The left has correctly in my view accused both New Labour from 1997 to 2010 and then three Tory-led governments ever since of colluding with big business. Yet if big business is in the driving seat, why would they support an education system that has clearly failed to train a new generation of conscientious workers able to accomplish all the practical jobs we have traditionally needed? Is it because the government is totally incompetent or driven by ideological concerns at odds with the needs of big business? I’m sorry to admit, but we really have to consider another more disturbing explanation: Large corporations do not need workers. They need consumers.

Outsourcing and smart automation have boosted productivity to such an extent that a few hundred highly skilled technicians can manage a manufacturing facility capable of supplying sophisticated products to tens of millions of consumers. Most of the auxiliary jobs around manufacturing such as shipping, quality assurance and accounting can also be automated too. Much of the marketing and sales operation has already moved online, requiring human input only for client-facing roles, but if you’ve interacted with automated help lines or online sales chat bots, you can see how artificial intelligence is set to transform our lives. Not only do we now have more car sales representatives than automotive production line operatives, we probably have more high street charity awareness raisers than solar panel and wind turbine technicians. More people are employed to persuade others to adapt their lifestyles and embrace new ways in our dynamic interdependent society than to provide the goods and services we really need.

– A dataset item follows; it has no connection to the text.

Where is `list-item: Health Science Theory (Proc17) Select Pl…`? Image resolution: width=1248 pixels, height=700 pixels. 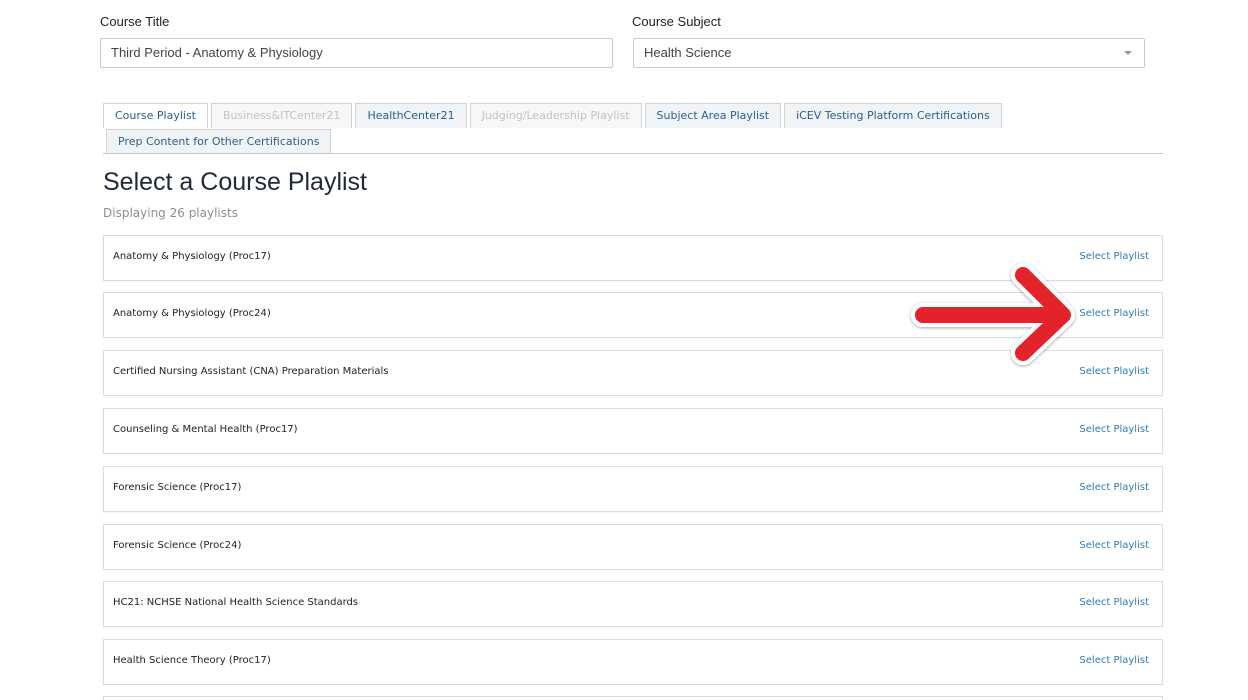 list-item: Health Science Theory (Proc17) Select Pl… is located at coordinates (633, 662).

Whether your electricity supply works or you can afford transportation to your places of work, study or socialisation are no longer viewed as mainly technical challenges, but have become human rights issues. However, capitalism can no longer guarantee the minimum living standard to which we have become accustomed without significant state intervention. The political debate has moved on from how to generate wealth to how to persuade big business to share more of its wealth with the advanced welfare states of affluent countries. However, the state will only subsidise your lifestyle if you play by its rules and big business will only be prepared to bankroll the public sector if it grants them special privileges. Let us just consider your typical provincial town in early 21st century UK. The biggest employers are the local council, the National Health Service , the large supermarket chains and increasingly the distribution warehouses of major online retailers, which in practice means mainly Amazon. Other big employers include charities, banks and insurance brokers, whose role is either to manage your indebtedness or raise awareness for various social transformation initiatives. Hard work, as we traditionally understood the concept, seldom reaps substantial rewards. Instead we rely more and more on social networking and delegation of responsibilities to other human or technical resources.

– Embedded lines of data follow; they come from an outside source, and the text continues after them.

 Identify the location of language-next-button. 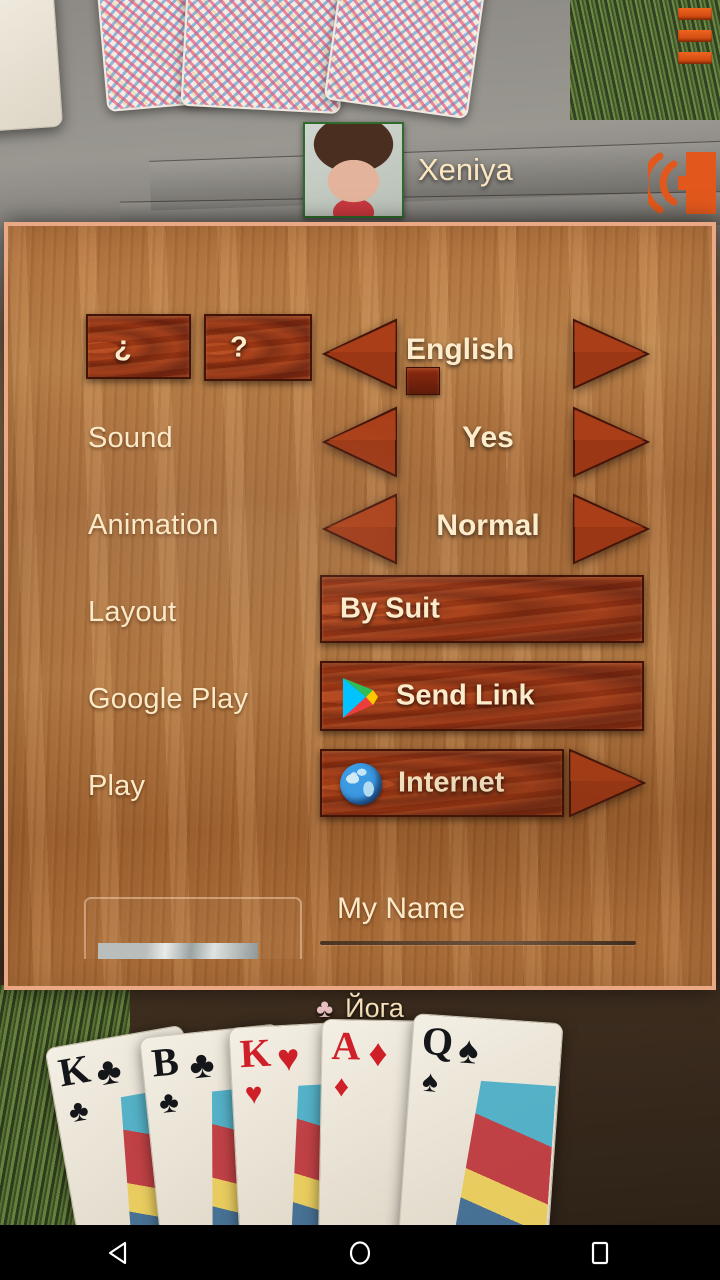
(611, 354).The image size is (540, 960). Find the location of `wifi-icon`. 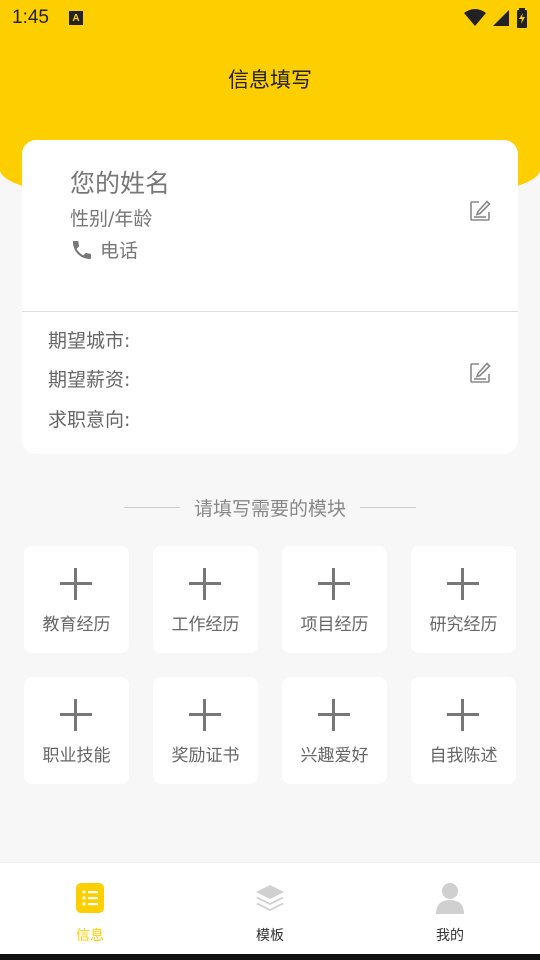

wifi-icon is located at coordinates (475, 18).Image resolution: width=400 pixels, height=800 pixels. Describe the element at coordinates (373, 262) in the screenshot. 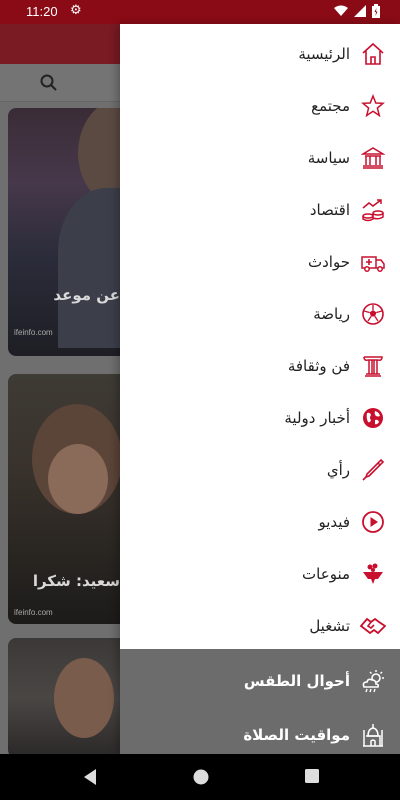

I see `ambulance-icon` at that location.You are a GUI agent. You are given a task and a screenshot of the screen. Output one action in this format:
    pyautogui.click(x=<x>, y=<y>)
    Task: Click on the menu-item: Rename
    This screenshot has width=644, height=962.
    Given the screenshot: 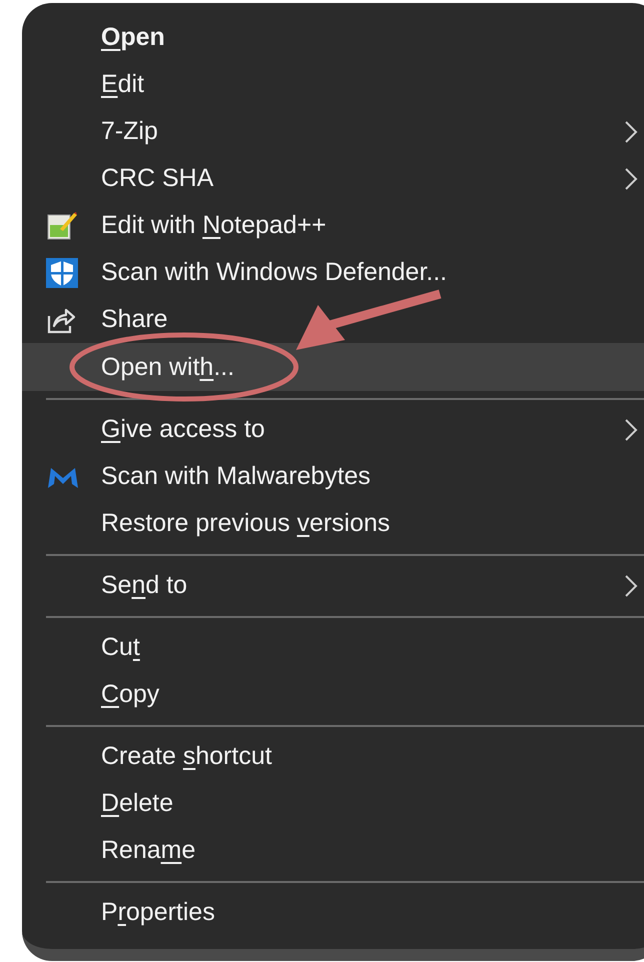 What is the action you would take?
    pyautogui.click(x=333, y=850)
    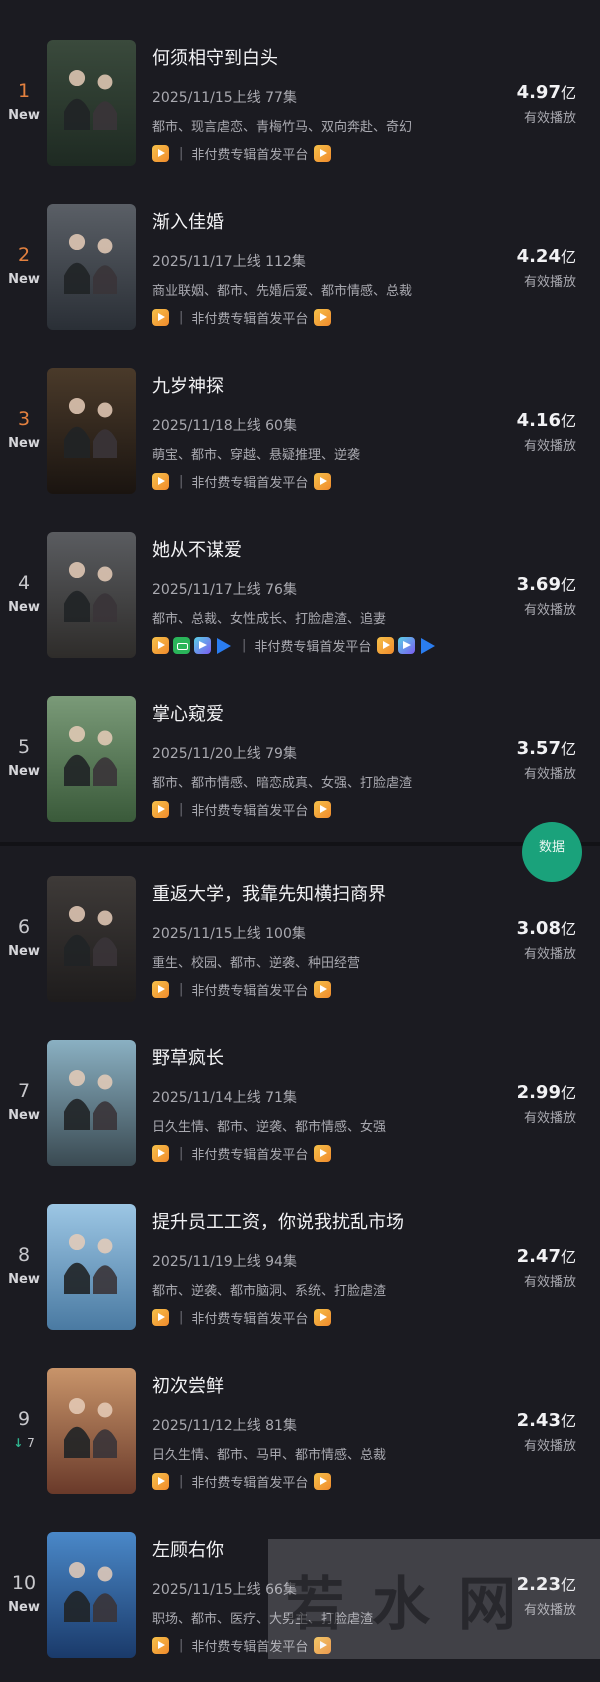 Image resolution: width=600 pixels, height=1682 pixels. I want to click on play-count-value: 3.08亿, so click(546, 928).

This is perhaps the biggest paradox of the early 21st century. Just as capitalism seems invincible, its most powerful exponents seek to phase it out and replace it with a command economy, managed by global corporations with the illusion of brand choice for the masses and healthy competition only for the professional elites. The ensuing socio-economic model may resemble an amalgamation of Swedish welfarism and Chinese authoritarianism much more than late 20th century North America. The captains of high tech industry have finally realised they do not need many workers, only compliant consumers.